AIM OF THE TASK:
Can you print, unchanged, every line from the one containing "Given: Open the Region dropdown arrow" through the last line of the items below?

* * *

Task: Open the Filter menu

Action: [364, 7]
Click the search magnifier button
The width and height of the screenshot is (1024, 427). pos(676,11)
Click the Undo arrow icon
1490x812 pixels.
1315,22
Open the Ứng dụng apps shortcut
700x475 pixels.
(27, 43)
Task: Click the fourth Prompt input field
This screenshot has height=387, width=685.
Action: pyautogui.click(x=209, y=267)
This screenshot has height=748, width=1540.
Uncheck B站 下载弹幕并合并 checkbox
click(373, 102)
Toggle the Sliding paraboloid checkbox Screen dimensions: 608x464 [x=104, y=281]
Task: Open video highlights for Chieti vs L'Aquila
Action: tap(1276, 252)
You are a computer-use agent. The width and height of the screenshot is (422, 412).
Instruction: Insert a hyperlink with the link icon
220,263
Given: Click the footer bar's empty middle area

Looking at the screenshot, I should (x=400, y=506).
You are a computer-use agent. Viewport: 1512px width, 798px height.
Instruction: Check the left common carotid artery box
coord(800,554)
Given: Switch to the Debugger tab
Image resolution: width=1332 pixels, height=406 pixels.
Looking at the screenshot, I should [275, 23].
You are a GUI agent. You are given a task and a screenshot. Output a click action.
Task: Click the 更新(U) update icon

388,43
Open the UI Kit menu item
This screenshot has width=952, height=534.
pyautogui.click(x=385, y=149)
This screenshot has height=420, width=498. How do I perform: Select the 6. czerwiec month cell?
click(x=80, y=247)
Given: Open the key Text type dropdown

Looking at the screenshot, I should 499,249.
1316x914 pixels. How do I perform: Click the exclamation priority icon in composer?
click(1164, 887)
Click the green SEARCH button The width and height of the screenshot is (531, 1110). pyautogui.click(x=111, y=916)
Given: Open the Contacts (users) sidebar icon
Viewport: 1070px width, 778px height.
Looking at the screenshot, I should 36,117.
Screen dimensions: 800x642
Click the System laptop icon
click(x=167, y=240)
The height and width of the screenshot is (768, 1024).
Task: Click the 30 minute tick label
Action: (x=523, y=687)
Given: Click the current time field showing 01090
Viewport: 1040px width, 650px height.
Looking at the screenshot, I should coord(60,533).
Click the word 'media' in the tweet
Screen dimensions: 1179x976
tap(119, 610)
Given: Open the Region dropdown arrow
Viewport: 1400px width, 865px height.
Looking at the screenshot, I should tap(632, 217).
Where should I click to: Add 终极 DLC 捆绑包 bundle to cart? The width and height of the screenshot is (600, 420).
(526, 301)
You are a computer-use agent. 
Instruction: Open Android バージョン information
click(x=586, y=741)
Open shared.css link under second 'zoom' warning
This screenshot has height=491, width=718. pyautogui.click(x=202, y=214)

* * *

EXERCISE RESPONSE:
Given: Open the Region dropdown arrow
Viewport: 1400px width, 865px height.
Looking at the screenshot, I should tap(632, 217).
Where should I click to: Add 终极 DLC 捆绑包 bundle to cart? The width and height of the screenshot is (600, 420).
(526, 301)
You are a computer-use agent. 
Instruction: Open Android バージョン information
click(x=586, y=741)
Open shared.css link under second 'zoom' warning
This screenshot has height=491, width=718. pyautogui.click(x=202, y=214)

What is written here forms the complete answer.